C’est une échéance très attendue par les défenseurs de la vie privée. Depuis ce vendredi 3 avril 2026, une dérogation européenne au règlement ePrivacy a officiellement pris fin. Elle permettait, depuis plusieurs années, à de grandes entreprises comme Meta, Google, Apple ou Microsoft d’analyser automatiquement les messages privés de leurs utilisateurs.
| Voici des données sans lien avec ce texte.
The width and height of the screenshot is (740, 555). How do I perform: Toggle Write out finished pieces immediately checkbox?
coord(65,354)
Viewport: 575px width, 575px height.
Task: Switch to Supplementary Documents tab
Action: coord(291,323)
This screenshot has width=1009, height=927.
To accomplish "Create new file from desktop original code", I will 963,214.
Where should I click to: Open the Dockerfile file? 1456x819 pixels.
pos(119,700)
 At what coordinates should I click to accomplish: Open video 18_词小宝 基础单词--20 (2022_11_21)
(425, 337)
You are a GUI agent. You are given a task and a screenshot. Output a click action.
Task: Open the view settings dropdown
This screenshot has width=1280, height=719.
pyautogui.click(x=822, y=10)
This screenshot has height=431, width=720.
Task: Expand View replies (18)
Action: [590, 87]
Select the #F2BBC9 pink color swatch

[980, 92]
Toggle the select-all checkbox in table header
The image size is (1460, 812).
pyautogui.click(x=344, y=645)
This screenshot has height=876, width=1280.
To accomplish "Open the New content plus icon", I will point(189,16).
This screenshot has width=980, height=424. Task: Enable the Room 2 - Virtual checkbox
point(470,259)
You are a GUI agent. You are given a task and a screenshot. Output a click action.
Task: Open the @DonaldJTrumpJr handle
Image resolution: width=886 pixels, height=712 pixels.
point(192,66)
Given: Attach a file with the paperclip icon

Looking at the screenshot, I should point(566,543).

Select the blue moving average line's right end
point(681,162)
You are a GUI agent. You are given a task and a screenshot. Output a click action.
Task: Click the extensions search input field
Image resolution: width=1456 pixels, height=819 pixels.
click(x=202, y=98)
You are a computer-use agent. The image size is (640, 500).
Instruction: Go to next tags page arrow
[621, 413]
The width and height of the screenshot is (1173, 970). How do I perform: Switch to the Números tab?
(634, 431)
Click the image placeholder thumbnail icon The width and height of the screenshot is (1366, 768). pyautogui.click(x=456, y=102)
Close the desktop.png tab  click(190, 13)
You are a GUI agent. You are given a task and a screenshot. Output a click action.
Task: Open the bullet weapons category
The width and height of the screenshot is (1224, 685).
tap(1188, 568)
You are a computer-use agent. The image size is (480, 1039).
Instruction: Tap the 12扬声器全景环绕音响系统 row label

Concrètement, pendant près de cinq ans, des services comme Gmail, Instagram, Snapchat ou encore iCloud ont scanné les échanges grâce à des algorithmes. L’objectif affiché : détecter des contenus illégaux, notamment liés à la pédocriminalité. Mais ce dispositif fonctionnait sans mandat judiciaire, sans suspicion préalable, et souvent sans que les utilisateurs en aient pleinement conscience. Il ne concernait pas les messageries dites « chiffrées de bout en bout », comme WhatsApp ou Signal. Dans ce type de système, seuls l’expéditeur et le destinataire peuvent lire les messages, ce qui empêche toute analyse par un tiers. Résultat : les personnes mal intentionnées pouvaient contourner relativement facilement ce mécanisme.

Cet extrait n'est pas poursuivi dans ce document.